The Big City was awarded the Silver Bear for best direction at the Berlin Film Festival in 1964, but it was at a festival nearer home that it had its greatest impact. When screened during a 1964 international film season in Dhaka (the capital of Bengali-speaking East Pakistan, now Bangladesh), enormous crowds, including thousands of women, queued for tickets for the three scheduled shows. The lack of seats precipitated a mini riot, and after more than a hundred people were beaten up by the police, the festival organizers were forced to schedule ten extra shows, running consecutively over twenty-four hours.
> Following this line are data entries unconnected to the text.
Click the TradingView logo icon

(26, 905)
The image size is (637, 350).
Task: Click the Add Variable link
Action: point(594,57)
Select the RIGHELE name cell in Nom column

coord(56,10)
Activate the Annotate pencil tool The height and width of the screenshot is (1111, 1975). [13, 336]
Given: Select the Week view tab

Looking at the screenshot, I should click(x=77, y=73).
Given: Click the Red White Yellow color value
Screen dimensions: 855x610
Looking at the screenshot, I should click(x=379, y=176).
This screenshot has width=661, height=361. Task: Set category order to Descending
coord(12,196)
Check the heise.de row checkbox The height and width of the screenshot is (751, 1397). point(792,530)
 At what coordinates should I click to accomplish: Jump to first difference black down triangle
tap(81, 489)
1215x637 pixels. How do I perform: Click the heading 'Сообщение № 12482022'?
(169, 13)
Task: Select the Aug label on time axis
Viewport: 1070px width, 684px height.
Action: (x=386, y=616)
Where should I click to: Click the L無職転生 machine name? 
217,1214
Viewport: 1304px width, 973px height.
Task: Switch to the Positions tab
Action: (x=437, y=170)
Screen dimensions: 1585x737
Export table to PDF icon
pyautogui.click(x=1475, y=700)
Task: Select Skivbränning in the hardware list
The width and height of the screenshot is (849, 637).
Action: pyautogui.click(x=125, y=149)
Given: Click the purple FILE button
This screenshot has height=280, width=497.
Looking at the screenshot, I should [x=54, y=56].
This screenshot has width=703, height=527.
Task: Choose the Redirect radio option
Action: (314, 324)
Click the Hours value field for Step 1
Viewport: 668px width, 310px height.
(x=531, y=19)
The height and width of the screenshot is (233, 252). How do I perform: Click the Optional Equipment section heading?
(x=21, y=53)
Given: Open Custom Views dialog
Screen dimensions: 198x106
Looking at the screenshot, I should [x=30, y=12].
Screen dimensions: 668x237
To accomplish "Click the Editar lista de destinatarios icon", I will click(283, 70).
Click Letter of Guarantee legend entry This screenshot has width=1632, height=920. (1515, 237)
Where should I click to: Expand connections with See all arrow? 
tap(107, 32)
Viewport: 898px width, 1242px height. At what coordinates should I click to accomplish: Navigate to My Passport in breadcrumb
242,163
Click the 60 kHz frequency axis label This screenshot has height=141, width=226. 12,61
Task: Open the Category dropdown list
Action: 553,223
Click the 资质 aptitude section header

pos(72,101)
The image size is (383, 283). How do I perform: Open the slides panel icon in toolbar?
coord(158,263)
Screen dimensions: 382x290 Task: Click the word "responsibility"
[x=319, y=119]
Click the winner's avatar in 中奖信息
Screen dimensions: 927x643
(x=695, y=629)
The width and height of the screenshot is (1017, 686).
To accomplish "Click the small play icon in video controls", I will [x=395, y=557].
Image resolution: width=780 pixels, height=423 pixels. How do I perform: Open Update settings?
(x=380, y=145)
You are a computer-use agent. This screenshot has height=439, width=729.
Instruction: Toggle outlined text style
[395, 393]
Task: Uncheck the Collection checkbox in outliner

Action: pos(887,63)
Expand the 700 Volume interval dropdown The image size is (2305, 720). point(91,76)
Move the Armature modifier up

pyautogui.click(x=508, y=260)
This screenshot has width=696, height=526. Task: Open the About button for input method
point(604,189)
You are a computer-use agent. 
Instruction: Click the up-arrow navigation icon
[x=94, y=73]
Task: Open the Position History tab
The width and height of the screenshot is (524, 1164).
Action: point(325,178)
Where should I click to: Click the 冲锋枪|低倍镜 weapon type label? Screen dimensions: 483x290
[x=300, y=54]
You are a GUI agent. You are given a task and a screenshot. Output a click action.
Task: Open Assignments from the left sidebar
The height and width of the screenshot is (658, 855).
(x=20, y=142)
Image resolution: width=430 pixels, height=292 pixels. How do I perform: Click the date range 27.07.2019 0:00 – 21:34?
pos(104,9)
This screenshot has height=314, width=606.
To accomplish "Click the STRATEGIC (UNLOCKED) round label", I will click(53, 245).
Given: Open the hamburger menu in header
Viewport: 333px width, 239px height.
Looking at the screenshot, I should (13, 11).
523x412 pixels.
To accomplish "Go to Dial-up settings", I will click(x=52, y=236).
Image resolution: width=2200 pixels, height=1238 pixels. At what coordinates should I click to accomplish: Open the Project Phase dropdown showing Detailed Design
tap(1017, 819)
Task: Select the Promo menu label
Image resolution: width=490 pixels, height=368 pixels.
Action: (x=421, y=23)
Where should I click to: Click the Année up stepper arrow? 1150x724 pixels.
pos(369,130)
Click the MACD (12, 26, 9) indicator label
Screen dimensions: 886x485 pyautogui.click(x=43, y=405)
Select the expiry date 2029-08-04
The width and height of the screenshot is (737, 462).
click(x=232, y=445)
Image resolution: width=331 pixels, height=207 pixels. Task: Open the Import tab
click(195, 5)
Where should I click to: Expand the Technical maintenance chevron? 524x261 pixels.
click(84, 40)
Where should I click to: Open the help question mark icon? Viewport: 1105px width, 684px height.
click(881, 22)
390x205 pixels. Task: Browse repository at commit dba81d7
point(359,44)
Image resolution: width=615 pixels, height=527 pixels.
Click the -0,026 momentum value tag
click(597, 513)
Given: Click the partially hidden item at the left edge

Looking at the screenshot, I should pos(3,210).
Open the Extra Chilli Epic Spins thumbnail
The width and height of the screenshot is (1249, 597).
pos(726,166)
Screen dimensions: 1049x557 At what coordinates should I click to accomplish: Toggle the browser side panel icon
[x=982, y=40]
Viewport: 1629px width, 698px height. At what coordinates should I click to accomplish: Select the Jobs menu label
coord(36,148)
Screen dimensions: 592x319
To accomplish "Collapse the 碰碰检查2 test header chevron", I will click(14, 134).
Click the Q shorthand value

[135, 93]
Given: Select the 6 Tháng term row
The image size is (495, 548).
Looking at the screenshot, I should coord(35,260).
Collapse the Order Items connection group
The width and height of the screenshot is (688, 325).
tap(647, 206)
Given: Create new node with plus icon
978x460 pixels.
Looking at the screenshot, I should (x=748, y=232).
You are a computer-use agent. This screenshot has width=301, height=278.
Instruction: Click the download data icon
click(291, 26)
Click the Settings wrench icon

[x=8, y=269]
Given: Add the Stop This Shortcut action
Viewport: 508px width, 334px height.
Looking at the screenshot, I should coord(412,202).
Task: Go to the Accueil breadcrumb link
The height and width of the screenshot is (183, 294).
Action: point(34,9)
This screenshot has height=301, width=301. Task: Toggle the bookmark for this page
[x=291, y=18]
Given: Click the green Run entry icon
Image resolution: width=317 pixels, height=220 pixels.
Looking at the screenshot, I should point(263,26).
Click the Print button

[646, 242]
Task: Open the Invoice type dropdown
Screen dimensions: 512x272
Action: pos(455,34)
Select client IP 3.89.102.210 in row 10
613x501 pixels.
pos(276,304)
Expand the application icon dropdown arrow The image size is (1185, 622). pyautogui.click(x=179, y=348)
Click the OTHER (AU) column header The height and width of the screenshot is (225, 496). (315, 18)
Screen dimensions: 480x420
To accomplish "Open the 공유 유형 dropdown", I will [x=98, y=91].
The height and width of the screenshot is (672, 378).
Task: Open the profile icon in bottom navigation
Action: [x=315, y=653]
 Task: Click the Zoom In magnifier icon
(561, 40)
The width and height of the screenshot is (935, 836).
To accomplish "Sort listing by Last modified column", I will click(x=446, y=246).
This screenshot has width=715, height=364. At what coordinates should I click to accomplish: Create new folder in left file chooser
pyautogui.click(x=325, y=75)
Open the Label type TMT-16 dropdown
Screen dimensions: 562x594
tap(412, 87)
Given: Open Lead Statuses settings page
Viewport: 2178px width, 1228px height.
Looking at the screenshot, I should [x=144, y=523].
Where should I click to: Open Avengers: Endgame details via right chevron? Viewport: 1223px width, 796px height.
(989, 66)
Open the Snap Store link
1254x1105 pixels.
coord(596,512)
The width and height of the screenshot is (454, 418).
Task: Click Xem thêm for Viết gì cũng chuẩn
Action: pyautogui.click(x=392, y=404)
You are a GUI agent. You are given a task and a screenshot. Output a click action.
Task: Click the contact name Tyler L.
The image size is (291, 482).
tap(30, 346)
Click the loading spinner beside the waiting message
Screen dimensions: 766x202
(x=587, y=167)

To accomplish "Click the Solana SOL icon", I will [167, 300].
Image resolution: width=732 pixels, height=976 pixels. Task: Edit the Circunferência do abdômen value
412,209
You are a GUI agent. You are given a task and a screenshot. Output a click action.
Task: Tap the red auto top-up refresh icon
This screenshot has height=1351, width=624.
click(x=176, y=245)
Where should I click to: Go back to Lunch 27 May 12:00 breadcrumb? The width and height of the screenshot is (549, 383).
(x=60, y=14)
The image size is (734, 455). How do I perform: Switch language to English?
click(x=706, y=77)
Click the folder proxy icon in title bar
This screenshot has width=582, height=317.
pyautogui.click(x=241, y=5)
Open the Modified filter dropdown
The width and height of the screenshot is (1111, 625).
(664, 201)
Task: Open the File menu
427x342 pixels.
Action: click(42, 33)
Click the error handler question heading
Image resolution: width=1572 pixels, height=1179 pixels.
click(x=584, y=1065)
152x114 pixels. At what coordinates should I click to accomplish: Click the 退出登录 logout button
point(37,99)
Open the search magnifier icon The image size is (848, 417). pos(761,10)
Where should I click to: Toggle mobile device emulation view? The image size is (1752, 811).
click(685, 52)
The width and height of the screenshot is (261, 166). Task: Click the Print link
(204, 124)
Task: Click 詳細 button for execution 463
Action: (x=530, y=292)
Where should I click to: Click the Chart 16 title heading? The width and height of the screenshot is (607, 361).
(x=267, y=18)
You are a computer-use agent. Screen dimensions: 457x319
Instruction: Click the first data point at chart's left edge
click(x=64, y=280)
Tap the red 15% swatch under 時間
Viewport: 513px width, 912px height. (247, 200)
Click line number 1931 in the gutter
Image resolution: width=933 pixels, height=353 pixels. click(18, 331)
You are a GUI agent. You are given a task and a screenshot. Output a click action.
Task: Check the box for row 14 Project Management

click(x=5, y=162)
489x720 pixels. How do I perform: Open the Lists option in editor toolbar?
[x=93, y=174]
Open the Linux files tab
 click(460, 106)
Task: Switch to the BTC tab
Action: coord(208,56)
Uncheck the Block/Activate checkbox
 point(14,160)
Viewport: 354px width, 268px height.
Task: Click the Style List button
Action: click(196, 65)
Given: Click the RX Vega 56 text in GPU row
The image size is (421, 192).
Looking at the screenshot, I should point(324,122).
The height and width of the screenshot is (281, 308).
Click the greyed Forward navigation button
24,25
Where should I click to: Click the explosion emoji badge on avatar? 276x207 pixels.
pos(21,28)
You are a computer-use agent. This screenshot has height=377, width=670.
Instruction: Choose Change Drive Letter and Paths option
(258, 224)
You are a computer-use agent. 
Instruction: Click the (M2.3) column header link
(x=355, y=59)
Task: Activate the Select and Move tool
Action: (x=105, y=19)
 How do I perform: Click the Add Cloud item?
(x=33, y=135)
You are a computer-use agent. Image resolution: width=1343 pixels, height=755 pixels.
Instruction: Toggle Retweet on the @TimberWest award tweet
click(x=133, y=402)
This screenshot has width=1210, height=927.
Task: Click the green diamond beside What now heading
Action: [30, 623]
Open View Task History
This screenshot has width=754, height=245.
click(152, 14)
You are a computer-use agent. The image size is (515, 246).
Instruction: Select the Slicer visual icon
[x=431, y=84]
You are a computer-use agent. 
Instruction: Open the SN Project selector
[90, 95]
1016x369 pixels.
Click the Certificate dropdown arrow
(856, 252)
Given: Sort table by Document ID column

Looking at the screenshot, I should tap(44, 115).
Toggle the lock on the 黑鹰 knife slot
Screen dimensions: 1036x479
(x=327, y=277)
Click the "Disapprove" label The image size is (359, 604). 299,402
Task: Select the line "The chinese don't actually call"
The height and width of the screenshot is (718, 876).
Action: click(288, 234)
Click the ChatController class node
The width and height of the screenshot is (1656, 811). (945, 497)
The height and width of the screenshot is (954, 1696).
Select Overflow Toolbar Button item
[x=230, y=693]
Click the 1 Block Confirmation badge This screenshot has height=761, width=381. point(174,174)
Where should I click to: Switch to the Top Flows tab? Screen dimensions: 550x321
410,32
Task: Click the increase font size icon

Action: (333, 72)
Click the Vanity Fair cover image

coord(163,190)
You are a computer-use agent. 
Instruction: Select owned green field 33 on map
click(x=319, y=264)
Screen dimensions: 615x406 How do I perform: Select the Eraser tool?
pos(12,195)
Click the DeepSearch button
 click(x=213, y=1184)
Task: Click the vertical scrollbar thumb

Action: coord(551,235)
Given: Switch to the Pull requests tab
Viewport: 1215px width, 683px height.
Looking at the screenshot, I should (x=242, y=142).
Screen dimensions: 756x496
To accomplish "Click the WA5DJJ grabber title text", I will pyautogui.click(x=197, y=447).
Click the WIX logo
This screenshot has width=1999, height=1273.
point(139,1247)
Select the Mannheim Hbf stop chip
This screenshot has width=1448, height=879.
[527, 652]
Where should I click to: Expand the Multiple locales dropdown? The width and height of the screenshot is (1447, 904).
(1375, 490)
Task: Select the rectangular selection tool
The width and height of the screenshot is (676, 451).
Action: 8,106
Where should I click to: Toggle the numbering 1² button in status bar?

Not everybody, of course, was as overwhelmed by The Big City; many critics, including Penelope Houston, the editor of Sight & Sound, found the conclusion to be clichéd and sentimental. Whatever people felt about the ending, though, very few seem to have appreciated that its optimism had stemmed not from any penchant for melodrama but from Ray’s liberal ideology, his conviction that the individual conscience was powerful enough to challenge, if not vanquish, the amoral Goliath of capitalism. That faith would be undermined over time, and The Big City, apart from being an important film in its own right, was a significant way station on Satyajit Ray’s complex—and as yet little-analyzed—journey from a relatively sanguine liberalism to the edgier, far more conflicted worldview that one detects in his later works.